Filming took place at the Joinville studios in Paris in September and October 1934. L'Herbier's assistant directors were Ève Francis and Jean Dréville.

Towards the end of filming, L'Herbier suffered an accident when a camera fell on him from an insecure track. He suffered a broken wrist and permanent damage to one eye. He undertook a prolonged legal action against the Pathé company in which the director argued for his status as an 'author' of the film rather than just a technician employed by the company. He eventually won the case, and it marked the first time that a film director in France was legally recognised as having rights of authorship in his work.

==Reception==
On its release Le Bonheur proved popular with the public and was mostly well received by the French critics. Henry Bernstein also expressed his approval of the way that his play had been adapted for the cinema. However, after three years of distribution the film largely disappeared from sight for nearly 40 years.
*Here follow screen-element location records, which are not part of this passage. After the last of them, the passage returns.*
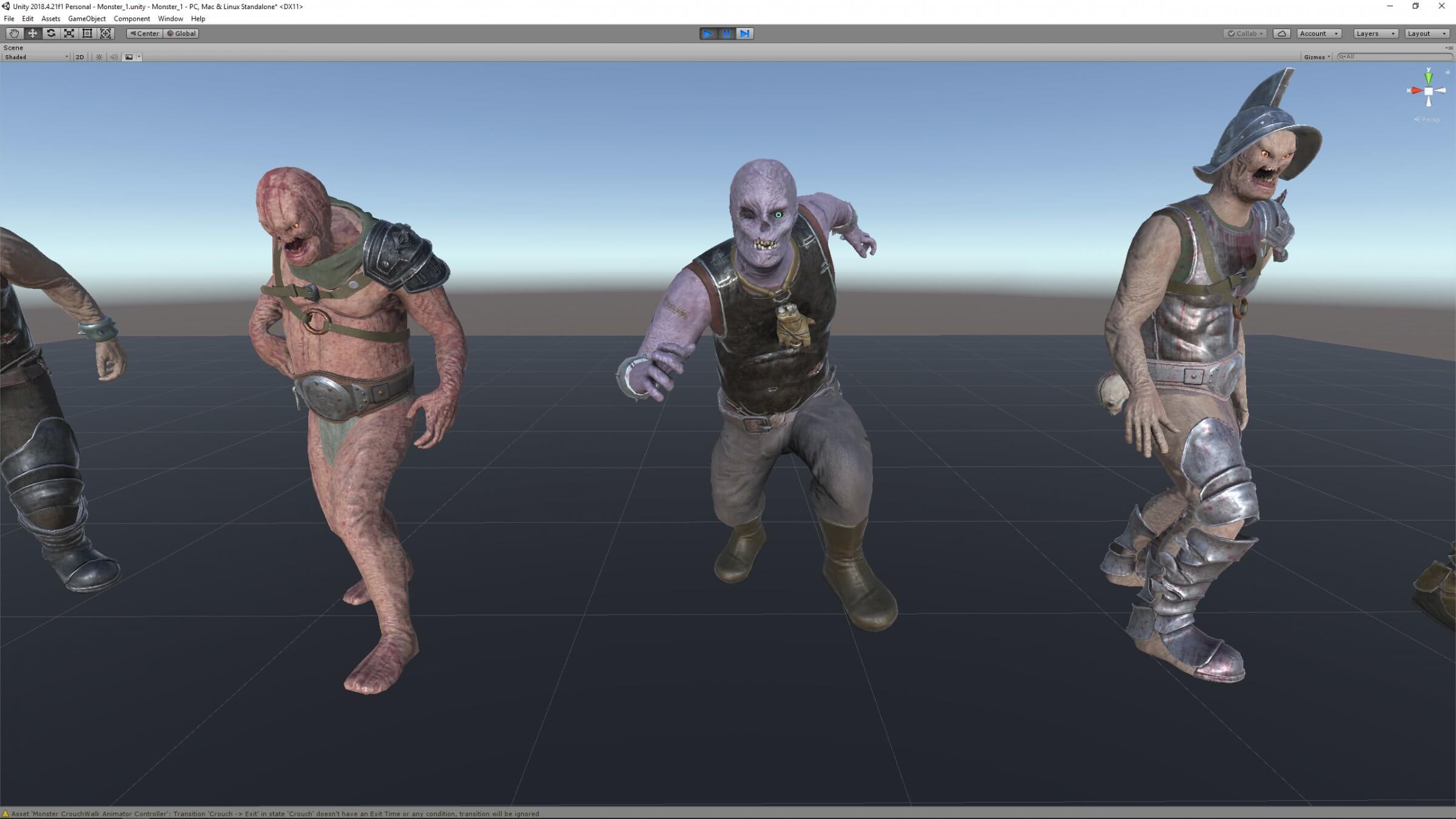Open Unity cloud services
Image resolution: width=1456 pixels, height=819 pixels.
click(x=1281, y=33)
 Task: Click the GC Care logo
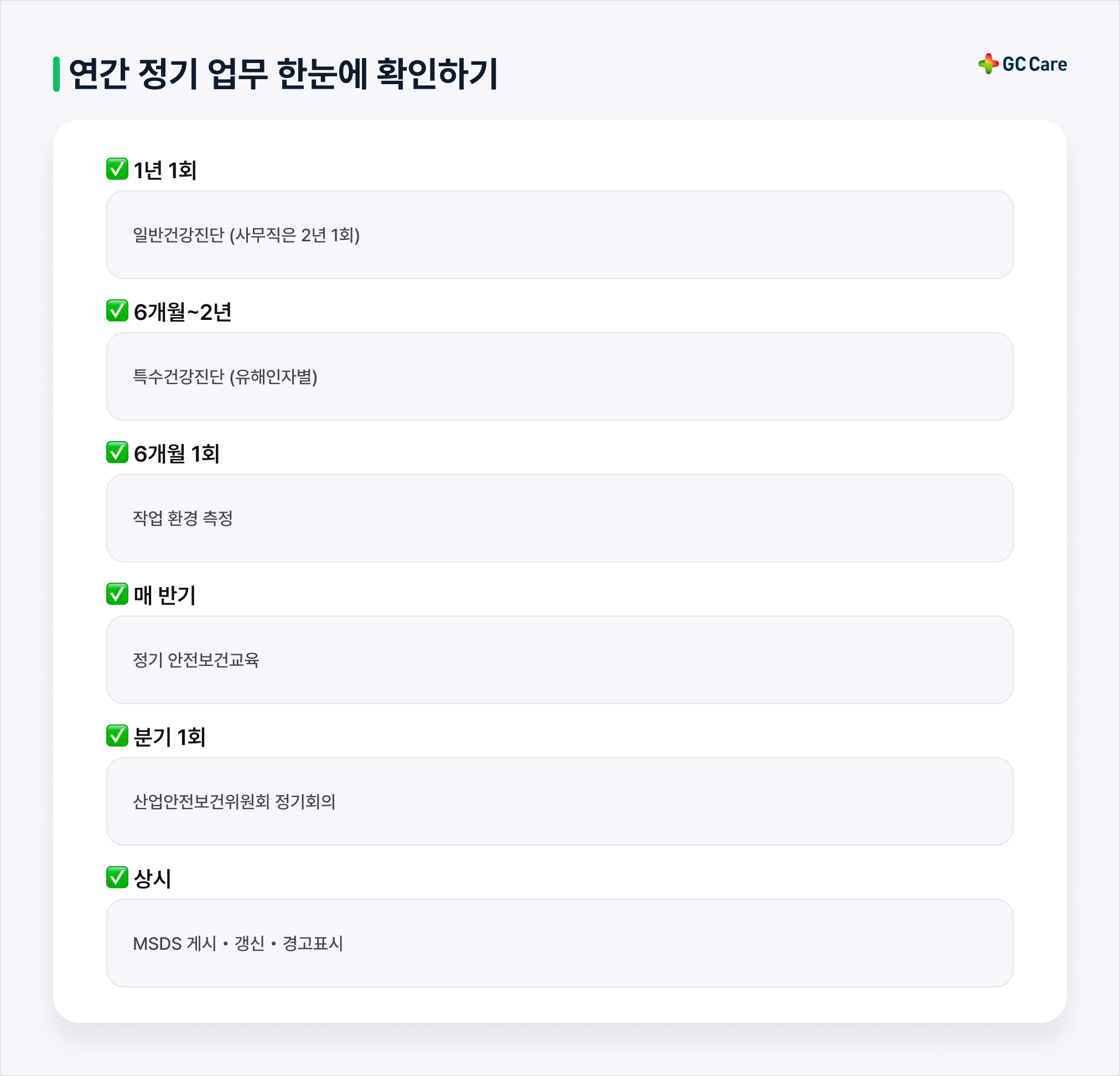(1022, 64)
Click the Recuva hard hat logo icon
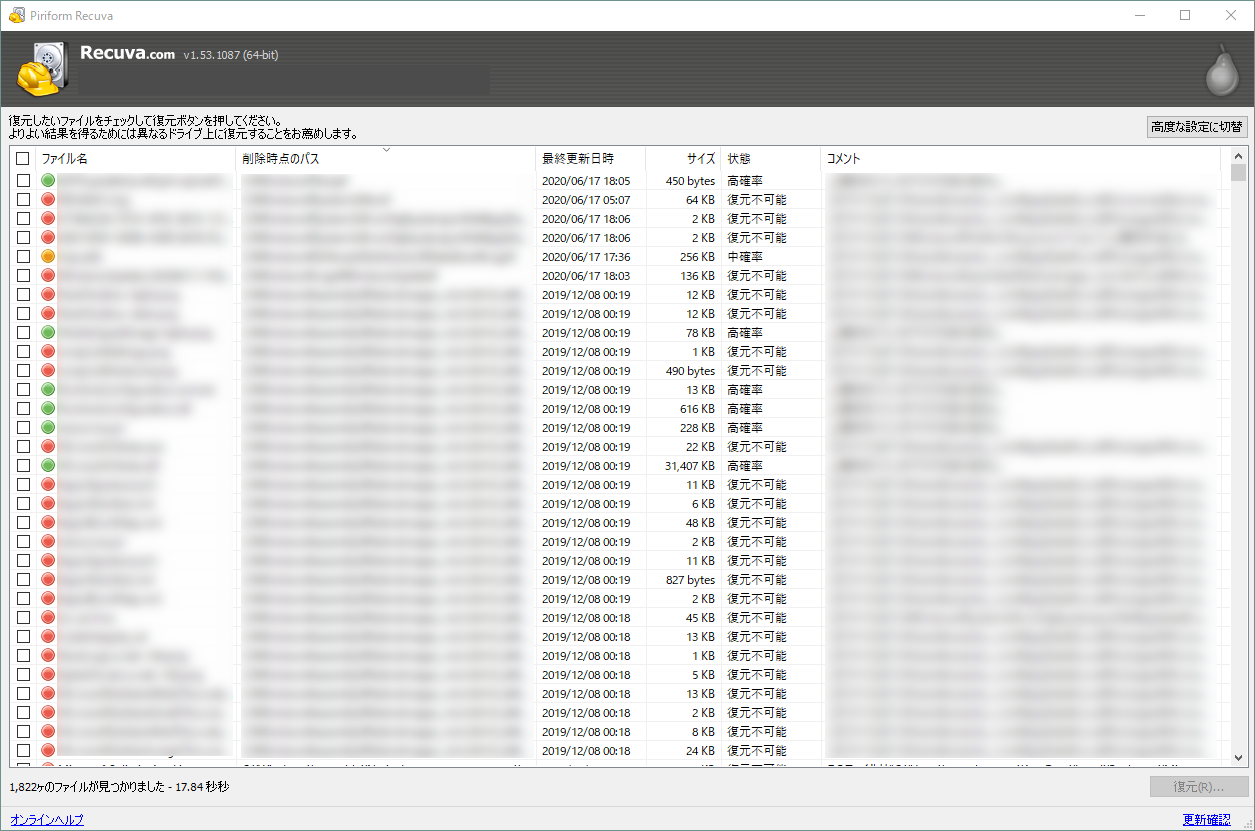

It was only in the 1970s that it was revived and recognised as one of the most significant achievements among L'Herbier's sound films.

In February 1935, the film was shown at the first Moscow Film Festival (albeit too late for the main competition) and it received a special "mention of honour" from the Soviet jury.

==Home media==
A 2K digital restoration of the film made by Pathé in 2013 was issued on Blu-ray and DVD in 2014.